_EXERCISE BRIEF_:
Write the records out exactly, so that no picture remains in the copy.

------

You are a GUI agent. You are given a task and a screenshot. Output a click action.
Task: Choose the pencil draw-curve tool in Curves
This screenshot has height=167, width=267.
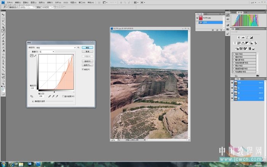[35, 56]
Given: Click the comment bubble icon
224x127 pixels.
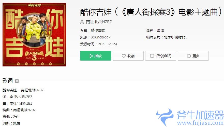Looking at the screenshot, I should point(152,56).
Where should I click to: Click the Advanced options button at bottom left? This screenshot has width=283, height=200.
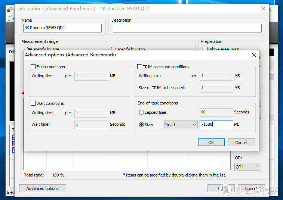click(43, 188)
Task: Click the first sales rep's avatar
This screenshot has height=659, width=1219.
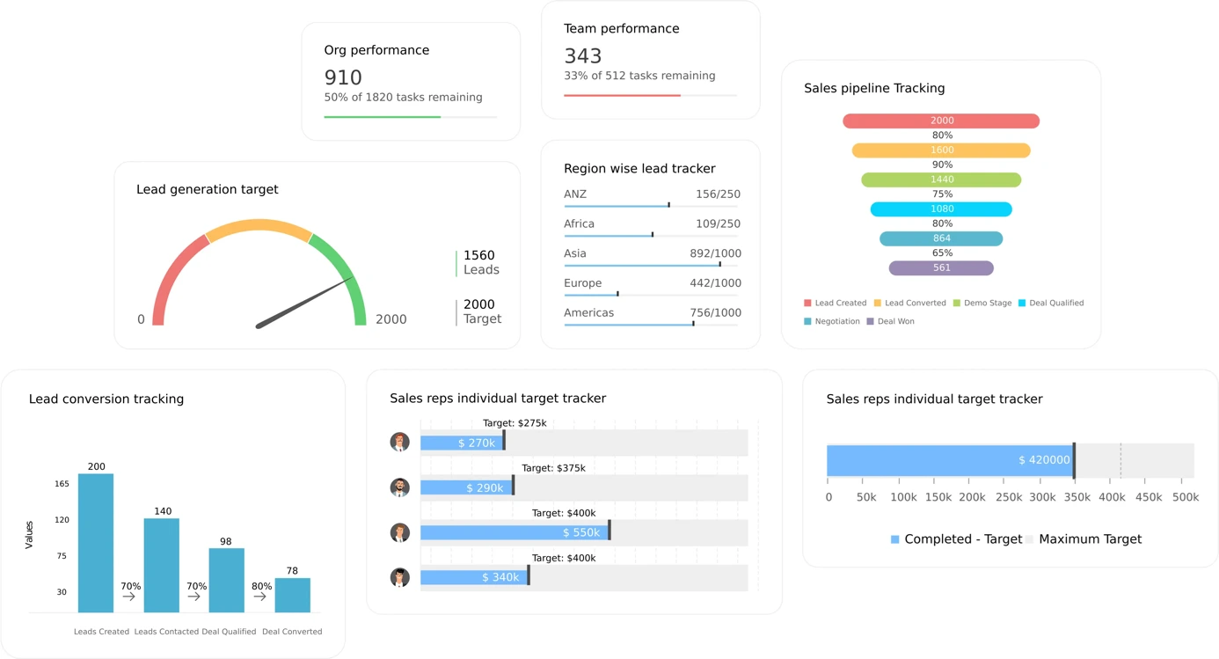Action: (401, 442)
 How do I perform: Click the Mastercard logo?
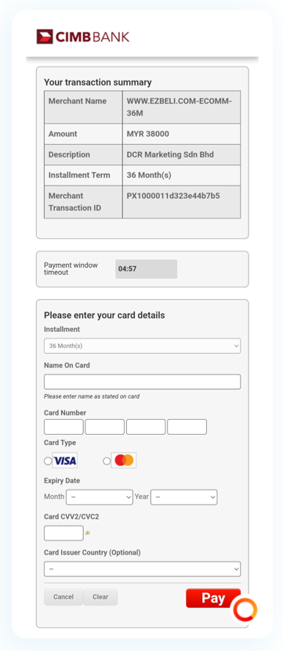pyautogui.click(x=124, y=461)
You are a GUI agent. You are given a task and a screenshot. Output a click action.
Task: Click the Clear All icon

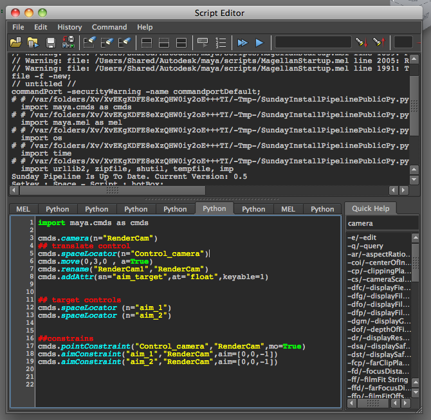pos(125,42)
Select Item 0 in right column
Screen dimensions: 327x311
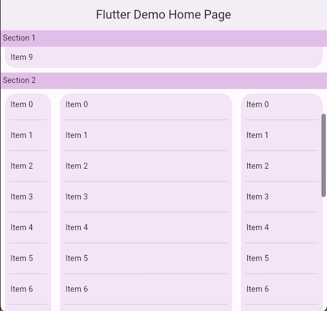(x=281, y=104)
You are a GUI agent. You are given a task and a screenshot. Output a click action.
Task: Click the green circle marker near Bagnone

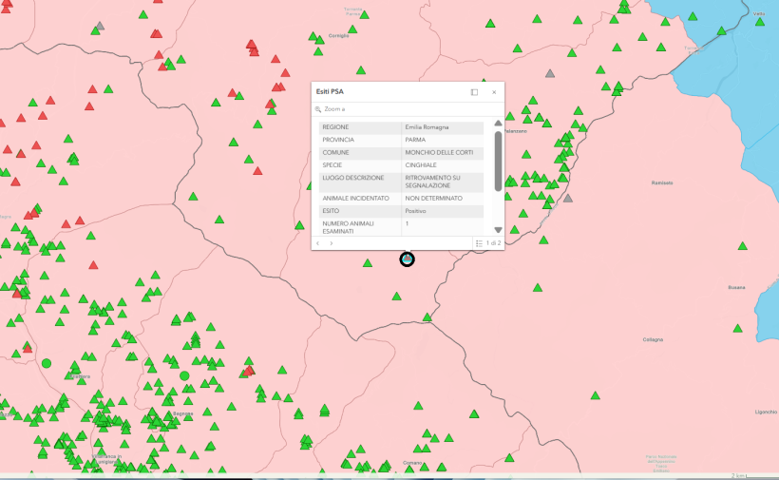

------

_RESULT OF THE TASK_:
You are a GUI agent. You are given a task and a screenshot. Output a click action.
Task: Choose the pencil draw-curve tool in Curves
This screenshot has height=167, width=267.
[35, 56]
Given: Click the comment bubble icon
224x127 pixels.
Looking at the screenshot, I should point(152,56).
Where should I click to: Click the Advanced options button at bottom left? This screenshot has width=283, height=200.
click(43, 188)
Task: Click the first sales rep's avatar
This screenshot has height=659, width=1219.
Action: (401, 442)
 How do I perform: Click the Mastercard logo?
pyautogui.click(x=124, y=461)
You are a GUI agent. You are given a task and a screenshot. Output a click action.
Task: Click the Clear All icon

pos(125,42)
Select Item 0 in right column
Screen dimensions: 327x311
(x=281, y=104)
You are a GUI agent. You are given a task and a screenshot. Output a click action.
Task: Click the green circle marker near Bagnone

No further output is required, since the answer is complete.